А проснувшись, услышал (акцент опускаю):
– Ну что это за жидовские штучки, а? Ну что ты, как пархатый, а? Я ж тебя как человека прошу: сделай, друг будешь, а? Да? Ну спасибо, дорогой.
Крупный армянин заулыбался, увидев, что я проснулся:
– Доброе утро, Геннадий Григорьевич! Рад приветствовать вас в солнечной Армении. Умывайтесь. Сейчас позавтракаем, и за вами приедут.
– С кем это вы? – спросил я его.
– А, – он пренебрежительно махнул рукой, – второй секретарь (не помню чего). Недавно прислали. Коньяк три дня назад пили вместе. Русский. Обещал одно дело сделать. И повёл себя, как еврейчик. «Не помню, – говорит, – пьяный был». Ну я ему и напомнил.

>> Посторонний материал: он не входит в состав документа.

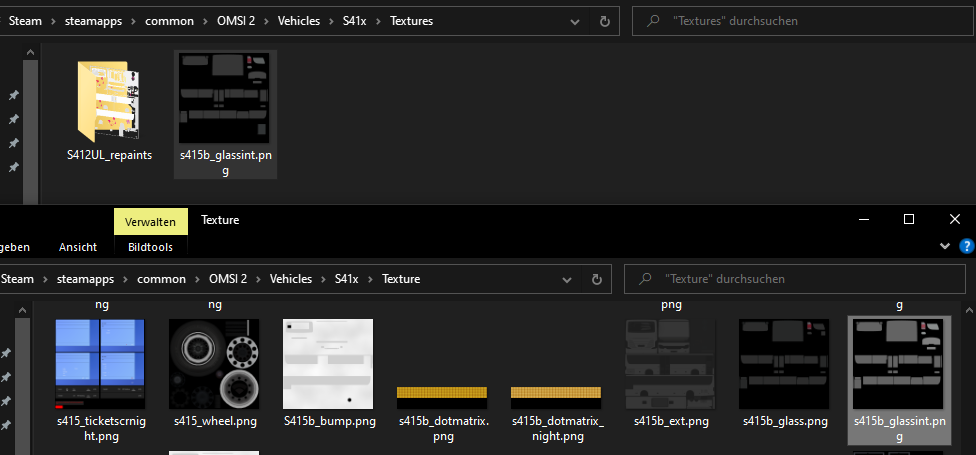
Task: Open the blue help question mark icon
Action: pos(966,246)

К антисемитизму русского аппарата, как и к его мату, я привык. А вот в то, что аппаратчик-армянин антисемит, признаться, не очень поверил. Может, он говорит на сленге, на каком все эти «еврейчик», «жидовский», «пархатый» безобидны? Говорили же крестьяне в Смоленской области, где, как рассказывал, я жил в детстве: «не жиди», то есть «не жадничай»! Да и дети весело скакали под бессмысленную, на их разумение, дразнилочку: «Жид, жид, жид, по верёвочке бежит!».